Sometime it doesn't actually occur every time, but more often that not if I
follow this sequence it will occur at some point:
In XP do a Start -> Run -> \\sles81
Double click on Q941 to install and load driver (printcap entry detailed below)
Once installed select properties of Q941 from local XP printers folder and
change say the orientation in the 'Printing Preferences'.

Q941 is defined in printcap on my test envr as follows:
# Lexmark Optra S 1250 - Q941
Q941
        :lp=/dev/null
        :rp=PASS
        :sd=/var/spool/lpd/%P

As u can see by the comment it has the Lexmark S 1250 driver assigned.
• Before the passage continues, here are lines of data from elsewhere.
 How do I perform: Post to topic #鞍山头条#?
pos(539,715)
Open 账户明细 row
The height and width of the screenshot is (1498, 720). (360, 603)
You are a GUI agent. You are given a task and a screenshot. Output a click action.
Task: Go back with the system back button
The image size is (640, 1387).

I suspect this may be more reproducible with the large number of
drivers/printers we have defined. If needed I could forward all of the tdb files
and the contents of the printers dir.

A tdbbackup -v reveals no tdb problems.

/etc/samba/smb.conf
# Global parameters
[global]
        workgroup = DBR05A
        netbios name = SLES81
        server string = Samba Printserver for Testing
        os level = 65
        domain master = no
        domain logons = no
        preferred master = auto
        local master = yes
        wins server = 10.250.0.150
        security = DOMAIN
        encrypt passwords = yes
        password server = gollum
        max log size = 10000
        log level = 3
        syslog = no
        socket options = TCP_NODELAY IPTOS_LOWDELAY SO_RCVBUF=8192 SO_SNDBUF=8192
        max xmit = 65536
        dns proxy = No
        map to guest = never
        guest account = nobody
        winbind uid = 10000-20000
        winbind gid = 10000-20000
        winbind separator = +
        printing = lprng
        printer admin = @DBR05A+"Print Admin Priv S3",@DBR05A+"Domain
Admins",DBR05A+grantb
                                                                                
#
# Start of the default options for defined shares
#
        browseable = yes
        read only = no
        guest ok = no
#       posix locking = no
        create mask = 0770
        dns proxy = No
        map to guest = never
        guest account = nobody
        winbind uid = 10000-20000
        winbind gid = 10000-20000
        winbind separator = +
        printing = lprng
        printer admin = @DBR05A+"Print Admin Priv S3",@DBR05A+"Domain
Admins",DBR05A+grantb
                                                                                
#
# Start of the default options for defined shares
#
        browseable = yes
        read only = no
        guest ok = no
#       posix locking = no
        create mask = 0770
        directory mask = 0770
 
[homes]
        path = /home/smbshare/%U
        comment = Home Directory for %U on %L
        browseable = no
 
[print$]
        path = /etc/samba/printers
        guest ok = no
        read only = yes
        write list = @DBR05A+"Print Admin Priv S3",@DBR05A+"Domain
Admins",DBR05A+grantb
        admin users = @DBR05A+"Print Admin Priv S3",@DBR05A+"Domain
Admins",DBR05A+grantb
        create mask = 0664
        directory mask = 0775
        force group = +root
        posix locking = no
 
[printers]
        path = /var/spool/samba
        printable = yes
        browseable = yes
        guest ok = no
        printing = lprng
#       use client driver = yes
#       default devmode = yes
        print command =      /usr/bin/lpr  -U%U@%M -P%p -r %s
        lpq command   =      /usr/bin/lpq  -U%U@%M -P%p
        lprm command  =      /usr/bin/lprm -U%U@%M -P%p %j
        lppause command =    /usr/sbin/lpc -U%U@%M hold %p %j
        lpresume command =   /usr/sbin/lpc -U%U@%M release %p %j
        queuepause command = /usr/sbin/lpc -U%U@%M -P%p stop
        queueresume command = /usr/sbin/lpc -U%U@%M -P%p start

Sorry about the size of this :-)

Cheers, GrantB
Comment 1 Gerald (Jerry) Carter 2004-08-27 10:14:15 UTC
I fixed a few memory leaks related to the print handle cache.
Don't remember what vcersion though.  Please reopn this bug 
if the leak still exists in the latest 3.0.x release.
Comment 2 Gerald (Jerry) Carter 2005-08-24 10:18:03 UTC
sorry for the same, cleaning up the database to prevent unecessary reopens of bugs.